Malden House in Sidmouth has proudly unveiled a new sensory garden for residents and guests to enjoy.
The garden has been carefully planned not only to be aesthetically pleasing but also to have multiple health and wellbeing benefits for residents who live with dementia. Dementia is commonly associated with memory loss, poor concentration and feeling disoriented and confused so the garden has become a vital part of daily life at the care home on Sidford Road.
Taking eight weeks to plan and create, the sensory space began with shopping for plants and seeds and consulting with the residents to create a vision for the space.
Tsafir Gryman, who is the maintenance man responsible for the garden, says: “We always wanted to include scented and edible plants because they have a positive effect on the body, mind and home. There’s something satisfying about nurturing a plant and our residents have been involved with the whole process from beginning to end. We actively encourage our residents to have a hands-on attitude to dig in and get their hands dirty because that is part of the fun!”
The 19 bed home, registered to care for older people and those living with dementia, was awarded four ‘outstanding’ stars for being well-led, responsive, caring and effective in May this year and the new facility demonstrates an ongoing commitment to quality care.
Malden House is proud to use sensory stimulation as a type of therapy for those living with dementia. This method of care encourages residents to engage in activities that stimulate the senses such as taste, sound, smell, touch and sight.
The goal is to encourage residents and guests to have an emotional reaction, so they can benefit from the sensory experiences and environment around them, including:
spatial awareness: the design and layout aim to heighten a person’s awareness of what is around them with items of different colours, shapes and sizes
positive plants: ‘Lavender Alley’ is a special area with therapeutic properties and the herb garden provokes fond memories of cooking - some are used to prepare and flavour meals at the home
vsiting wildlife: the bird feeder bird and watch area and bug village encourage insects and wildlife such as bees, butterflies and insects to form a part of the natural habitat
accessible space: the sensory garden is wheelchair friendly with plants and items easily positioned for those who have restricted mobility
green house activity: growing flowers, seeds, vegetables, wild flower seeds are nurtured by the residents
productive props: the garden includes a bike, a nautical coloured beach hut and a small row boat to encourage memories of beach holidays and general conversation
wine garden: a few years ago, the care home decided to plant grape trees that have come to fruition in time for the sensory garden to be opened. The residents find this amusing and have suggested they should make their own wine
the craft cross – this is where arts and craft creations are displayed. At present there are beautiful hand painted pebbles, glass balloons and brightly coloured mushrooms to provide visual motivation and interest.
Registered manager, Agnieszka Orlowska, comments: "From the moment our residents step in to the garden, we want to take them on a journey of the senses - to touch, taste, smell, hear and see all the wonderful things around them.
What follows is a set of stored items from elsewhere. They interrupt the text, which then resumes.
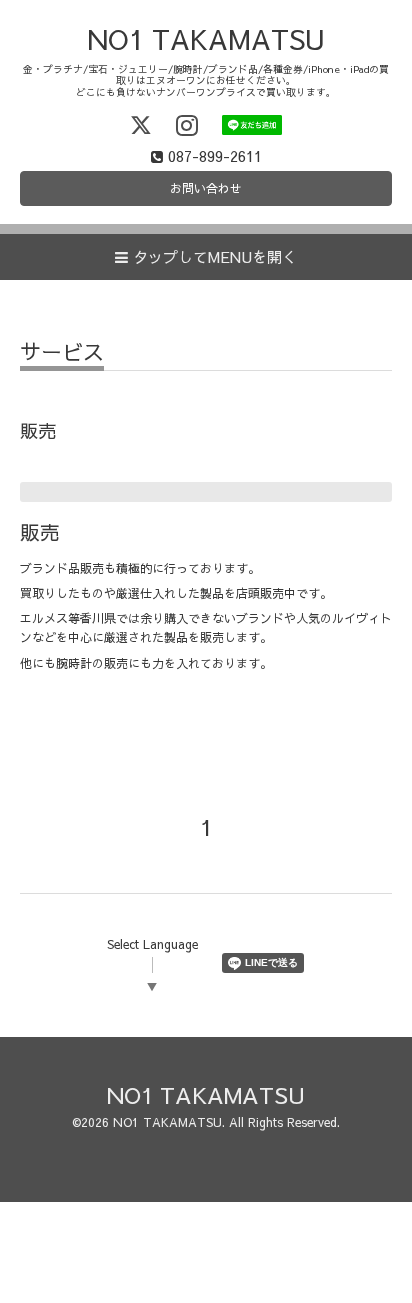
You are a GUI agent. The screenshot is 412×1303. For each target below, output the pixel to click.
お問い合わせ (206, 188)
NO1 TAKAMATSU (206, 38)
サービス (62, 353)
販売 (40, 531)
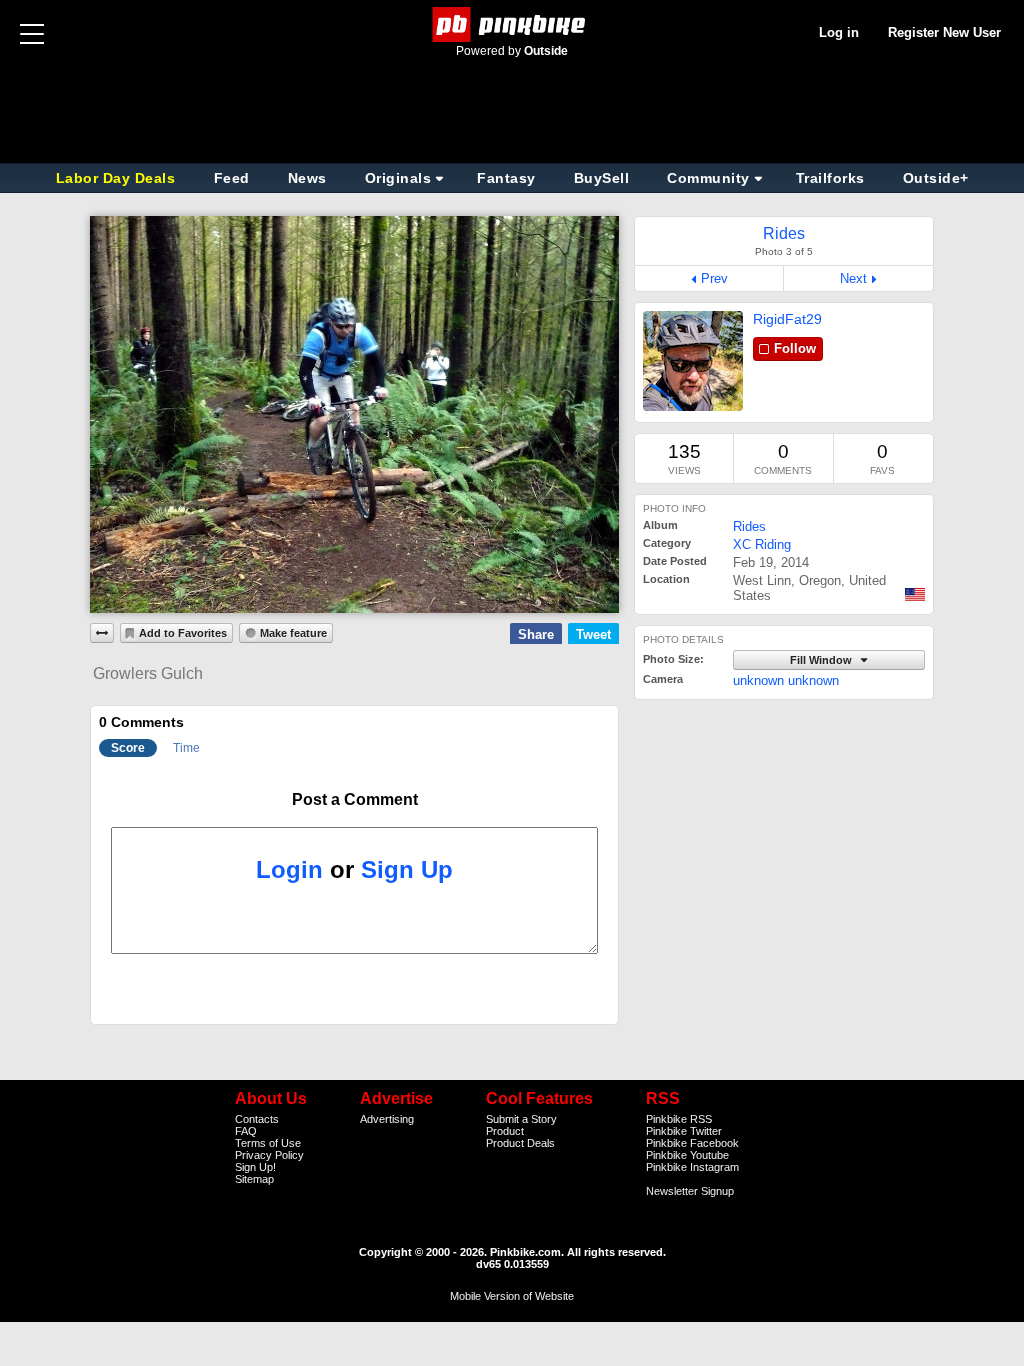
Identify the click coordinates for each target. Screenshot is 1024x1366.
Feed (232, 178)
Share (536, 634)
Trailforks (830, 178)
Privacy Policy (269, 1155)
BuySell (602, 178)
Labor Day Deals (118, 178)
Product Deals (520, 1143)
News (307, 178)
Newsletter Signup (690, 1191)
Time (186, 748)
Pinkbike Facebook (692, 1143)
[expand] (102, 633)
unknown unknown (786, 680)
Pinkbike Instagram (692, 1167)
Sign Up (407, 869)
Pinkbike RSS (679, 1119)
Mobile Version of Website (512, 1296)
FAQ (246, 1131)
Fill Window (822, 660)
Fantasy (506, 178)
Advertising (387, 1119)
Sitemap (254, 1179)
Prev (714, 278)
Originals (398, 178)
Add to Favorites (183, 633)
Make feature (293, 633)
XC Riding (762, 544)
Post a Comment (355, 799)
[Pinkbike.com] (512, 24)
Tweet (593, 634)
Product (505, 1131)
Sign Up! (255, 1167)
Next (853, 278)
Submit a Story (521, 1119)
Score (128, 748)
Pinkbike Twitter (684, 1131)
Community (708, 178)
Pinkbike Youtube (687, 1155)
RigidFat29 (787, 319)
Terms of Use (268, 1143)
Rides (749, 526)
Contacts (257, 1119)
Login (289, 869)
We put a lot of thought into choosing items that will promote talking points of interest, to create funny moments, laughter, memories and new special times with families when they visit.
"Our garden is great for all ages, especially the grand children that visit so it will help the two generations to explore the sensory space together. I am very proud of the whole team because they have all contributed to this achievement to provide care, comfort and companionship in an environment that is safe and happy for all."